Setiap hewan menjalani pemeriksaan fisik secara langsung sebelum diputuskan layak atau tidak untuk dijadikan hewan kurban. Sapi yang lolos pemeriksaan kemudian dipasangi penning atau label telinga berwarna putih.
Menurut Yasir, selama tiga hari terakhir pelaksanaan pemeriksaan di wilayah kerjanya, lebih dari 60 persen hewan ternak telah dinyatakan sehat dan memenuhi syarat kurban.
Sementara itu, hewan yang belum mendapatkan label umumnya terkendala faktor usia, seperti belum tanggal gigi atau belum memenuhi kategori musinnah. Selain itu, ada juga ternak yang ditemukan mengalami cacat fisik sehingga tidak layak dijadikan hewan kurban.
“Pengecekan kesehatan telah kami mulai sejak 4 Mei 2026 dan akan terus berlangsung hingga H-2 Idul Adha,” katanya.
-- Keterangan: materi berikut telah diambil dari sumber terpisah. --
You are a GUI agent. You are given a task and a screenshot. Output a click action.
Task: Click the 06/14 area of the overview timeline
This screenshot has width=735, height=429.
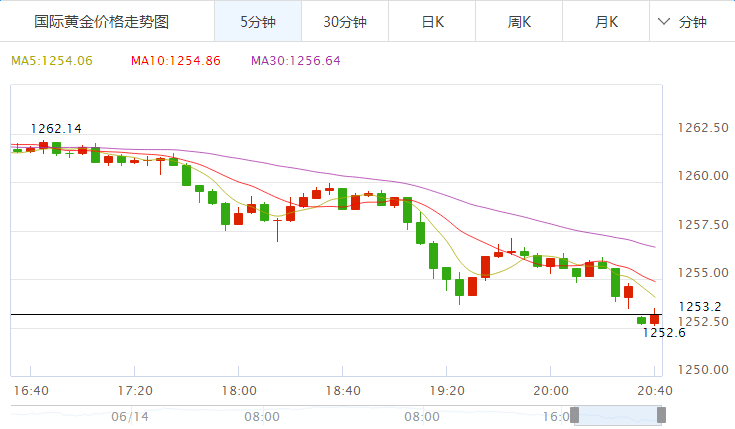(129, 415)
Untuk memastikan seluruh penampungan ternak terjangkau pemeriksaan, Dinas Pertanian Kota Padang mengerahkan tiga tim pemeriksa yang bertugas secara bergantian menyisir berbagai lokasi penjualan hewan kurban di Kota Padang.
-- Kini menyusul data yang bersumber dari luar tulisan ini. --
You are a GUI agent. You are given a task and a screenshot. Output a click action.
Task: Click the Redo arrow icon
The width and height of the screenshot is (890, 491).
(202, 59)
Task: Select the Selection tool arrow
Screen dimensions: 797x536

Langkah tersebut dilakukan agar seluruh hewan yang dipasarkan kepada masyarakat benar-benar dalam kondisi sehat dan memenuhi ketentuan syariat.
Yasir juga mengimbau para peternak dan pedagang sapi kurban agar aktif melaporkan kondisi ternaknya kepada petugas medis veteriner supaya pemeriksaan dapat dilakukan lebih cepat.
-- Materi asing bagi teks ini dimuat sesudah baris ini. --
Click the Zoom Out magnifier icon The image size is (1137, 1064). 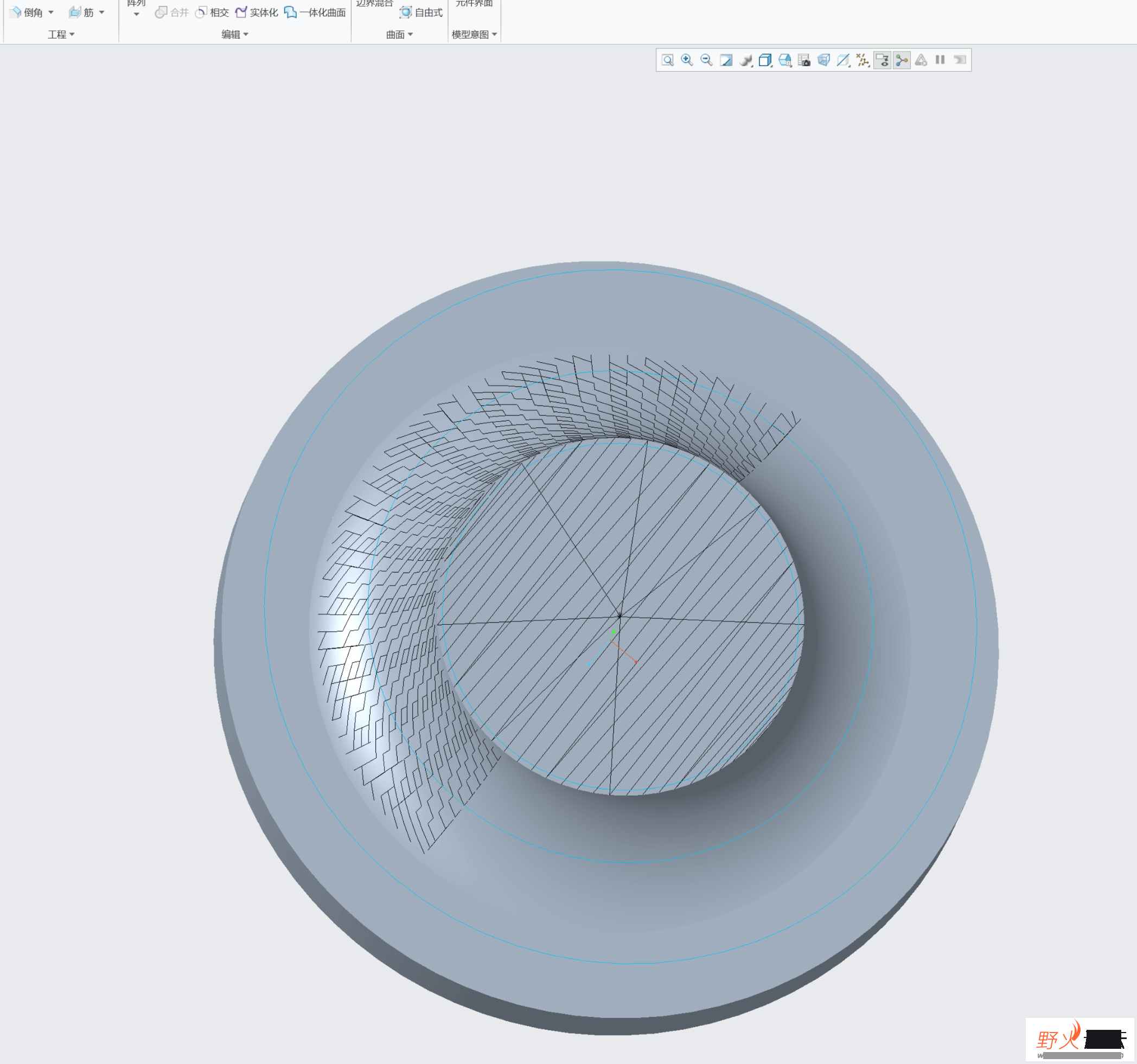(706, 60)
“Kami berkomitmen memastikan sapi yang ada di penampungan Kota Padang benar-benar sehat dan layak sebagai hewan kurban,” tegasnya.
Pemeriksaan kesehatan hewan kurban menjadi salah satu langkah penting menjelang Idul Adha guna menjaga keamanan pangan sekaligus memberikan rasa aman kepada masyarakat dalam memilih hewan kurban yang sehat dan sesuai syariat. (*)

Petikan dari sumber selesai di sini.